В диссертации Курнант, затрагивающей проблему детской памяти, отображенной в мемуарах, указывается, что в детстве запоминается то, что было значимо тогда для ребенка, то, что его интересует[40]. В воспоминаниях Недбаевского сохранились сведения о детях и их условиях жизни, происходивших либо из дворянской казачьей верхушки, либо из среды богатых «иногородних». С этими детьми он часто был и не знаком, но слышал рассказы об их судьбе и зафиксировал эти ведения в своих воспоминаниях как приметы времени, своей среды. Таких рассказов в его воспоминаниях множество. Среди них особенно показательны те, в которых говорится о милосердии казаков к детям горцев, усыновленных в ходе социальных катаклизмов: судьбы девочки-текинки в семье Мачневых[41], черкесского мальчика, подобранного и усыновленного полковником Петром Бурносом[42]. Как контраст звучат рассказы о взаимной неприязни с «кацапами», которая, по мнению Недбаевского, ощущалась даже в детской среде[43].

Свое благополучное детство Недбаевский оттеняет рассказами о тяжелых детских судьбах в других семьях казачьего дворянства – о садистской жестокости генерала от кавалерии Степана Венеровского в станице Уманской к своим сыновьям[44], о бесчеловечном отношении к сиротам Кривцовым их мачехи и разорительной «опеке» полковника Е.П. Бардака в станице Ясенской, которого сурово покарал за это Александр III, лишив его дворянского достоинства[45]. Один их этих сирот, Пантелеймон Прокофьевич Кривцов впоследствии вместе с инспектором школ Баталпашинского отдела Георгием Семеновичем Меденьковым внес большой вклад в дело становления просвещения и распространения грамотности на Кубани[46]. Отмечена была также холодность и невнимание жены наместника Кавказа графини Воронцовой-Дашковой к девочкам в приюте города Тифлиса[47].

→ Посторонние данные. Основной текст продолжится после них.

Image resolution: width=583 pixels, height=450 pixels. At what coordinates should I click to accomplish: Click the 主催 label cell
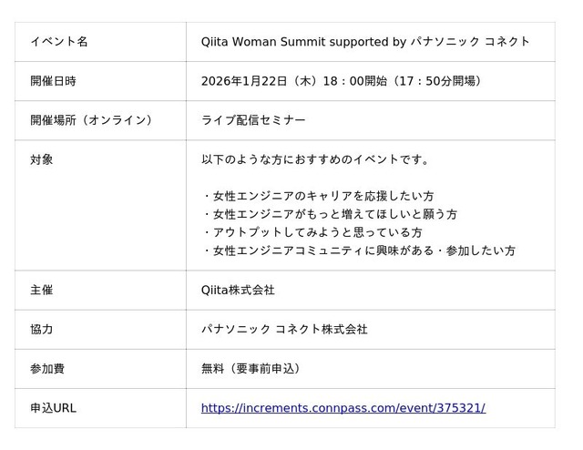coord(42,290)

В своих воспоминаниях М.И. Недбаевский стремится дать широкую панораму детства кубанских дворян, приводя массу свидетельств. Свое детство он оценивает как счастливый и безмятежный период в своей жизни (такая оценка вообще характерна для людей этого сословия, переживших катастрофу 1917 г.). По воспоминаниям Недбаевского, его отношения со сверстниками были ровны и доброжелательны, окружающие его взрослые – заботливы и внимательны, а будущее – прочно и ясно. Однако тревожную ноту вносят упоминания «политики», смысл которой ребенку тогда был еще неясен. Уже будучи взрослым он вспоминал эти первые грозные всполохи и уделил им максимум внимания, делая акцент на отношения между казачьей верхушкой и «кацапами», в остальном же межнациональные отношения на тогдашней Кубани видятся им сквозь призму детских впечатлений вполне спокойными.

Недбаевский чуток к течению времени и хорошо осознает свою роль свидетеля истории, но это его не совсем устраивает. Он желает быть одним из творцов ее, пусть не знаменитым, но явно ценящим свое личностное начало, что было всегда присуще российскому дворянству.